You can also leverage always-on listening software, such as Let’s Talk! (an online customer service solution from K12 Insight). Software like this can help school districts open lines of communication with their community while also providing districts and schools with robust metrics and insights.
With Let’s Talk! specifically, you can create Interest Areas to align with specific survey topics and provide a link to Let’s Talk! at the end of your survey—giving community members a clear place to go to ask questions, express concerns, or share suggestions throughout the school year. The backend data dashboard gives you access to key metrics and insights in real-time, including customer satisfaction and trending topics and themes. You can pair these data and insights with your survey data to keep an accurate snapshot of your community’s perspectives and needs.

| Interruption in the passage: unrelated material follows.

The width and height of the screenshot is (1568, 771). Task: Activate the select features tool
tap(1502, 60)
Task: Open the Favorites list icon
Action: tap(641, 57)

3. Take a new approach to compare and disaggregate data
The school districts I work with have heard me say this a million times, but the most important thing about administering a survey is what you do with the feedback. That data—whether it’s qualitative or quantitative—provides powerful insights into your community. You want to be able to make the most of it.
This requires critical thinking and planning upfront to ensure your survey will generate meaningful results. You need to know why you want to gather feedback and how you’re going to use the data. Determining this will help you figure out what ways you will want to “slice and dice” the data.
For example,some of our clients have added additional demographic questions at the beginning of their surveys so they have additional ways to drill down on the data. One of the most popular questions to add right now—and one I recommend to the school districts I work with—is around participants’ learning/working environment (in-person, virtual, or a combination of the two). This information will provide an important and relevant lens for looking at your survey results which can help inform planning and decision-making at the district and school levels.
4. Don’t “wait and see”
I like to remind the districts I work with that you don’t know what you don’t know. It’s better to be proactive and collect important data so that you have it if you need it instead of taking a wait-and-see approach and ending up with nothing. This is especially true now as current research on stakeholder perceptions and needs during a pandemic is minimal at best.
By taking a thoughtful approach to how you collect community input this school year, you’ll end up with data that will be invaluable to your district and K-12 education as a whole in the coming months and years.